The misunderstood message of Huey Lewis’ ‘Hip to Be Square’: “Bourgeois bohemians”
While Huey Lewis and the News have enjoyed a stellar career, they are best known for the 1986 hit ‘Hip to be Square’.
A song closely aligned with the era’s yuppie culture and the general life of a square – thanks in part to its association with American Psycho – it transpires that its meaning is widely misunderstood. It does not celebrate square culture at all. Rather, it is a biting parody of the type of people described as ‘Bobos’.
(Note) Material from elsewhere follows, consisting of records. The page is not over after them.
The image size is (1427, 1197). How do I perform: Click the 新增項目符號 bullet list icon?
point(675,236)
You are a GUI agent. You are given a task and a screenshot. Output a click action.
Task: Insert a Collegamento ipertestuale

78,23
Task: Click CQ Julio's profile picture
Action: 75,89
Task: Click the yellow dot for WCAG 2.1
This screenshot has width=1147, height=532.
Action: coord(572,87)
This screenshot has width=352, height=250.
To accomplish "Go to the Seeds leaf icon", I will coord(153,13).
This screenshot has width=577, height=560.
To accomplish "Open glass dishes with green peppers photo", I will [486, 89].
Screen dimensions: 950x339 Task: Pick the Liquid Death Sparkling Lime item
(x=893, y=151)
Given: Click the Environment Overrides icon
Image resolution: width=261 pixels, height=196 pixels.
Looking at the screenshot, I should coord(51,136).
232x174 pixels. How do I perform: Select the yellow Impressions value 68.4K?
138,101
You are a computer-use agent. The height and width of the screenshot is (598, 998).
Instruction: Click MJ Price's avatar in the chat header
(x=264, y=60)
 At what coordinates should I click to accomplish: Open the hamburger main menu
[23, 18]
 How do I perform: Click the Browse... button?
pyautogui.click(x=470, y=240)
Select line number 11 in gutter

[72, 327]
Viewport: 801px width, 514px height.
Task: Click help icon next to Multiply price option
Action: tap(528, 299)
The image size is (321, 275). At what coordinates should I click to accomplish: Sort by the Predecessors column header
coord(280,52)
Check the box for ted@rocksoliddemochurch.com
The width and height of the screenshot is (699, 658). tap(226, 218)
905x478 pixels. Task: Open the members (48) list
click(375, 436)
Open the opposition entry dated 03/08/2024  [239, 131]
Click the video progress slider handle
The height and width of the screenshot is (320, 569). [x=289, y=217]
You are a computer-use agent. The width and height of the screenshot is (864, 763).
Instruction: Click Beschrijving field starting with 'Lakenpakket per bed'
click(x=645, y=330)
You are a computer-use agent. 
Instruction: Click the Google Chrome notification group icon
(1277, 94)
Famously, the first portion of the song’s lyrics read: “I used to be a renegade/ I used to fool around/ But I couldn’t take the punishment/ And had to settle down/ Now I’m playing it real straight/ And yes, I cut my hair/ You might think I’m crazy/ But I don’t even care/ ‘Cause I can tell what’s going on/ It’s hip to be square”.
Taken at face value, it seems as if Lewis is celebrating being a square and turning your back on a bohemian lifestyle. This idea was then reinforced by Patrick Bateman, the main character of Bret Easton Ellis’ 1991 novel American Psycho, providing a lengthy critique of Lewis and the News’ career.
Part of the song’s enduring appeal stems from that ambiguity. Its bright, upbeat production and undeniably catchy chorus make it easy to interpret as a sincere celebration of conformity, which is precisely why so many listeners overlooked the satirical edge buried within the lyrics.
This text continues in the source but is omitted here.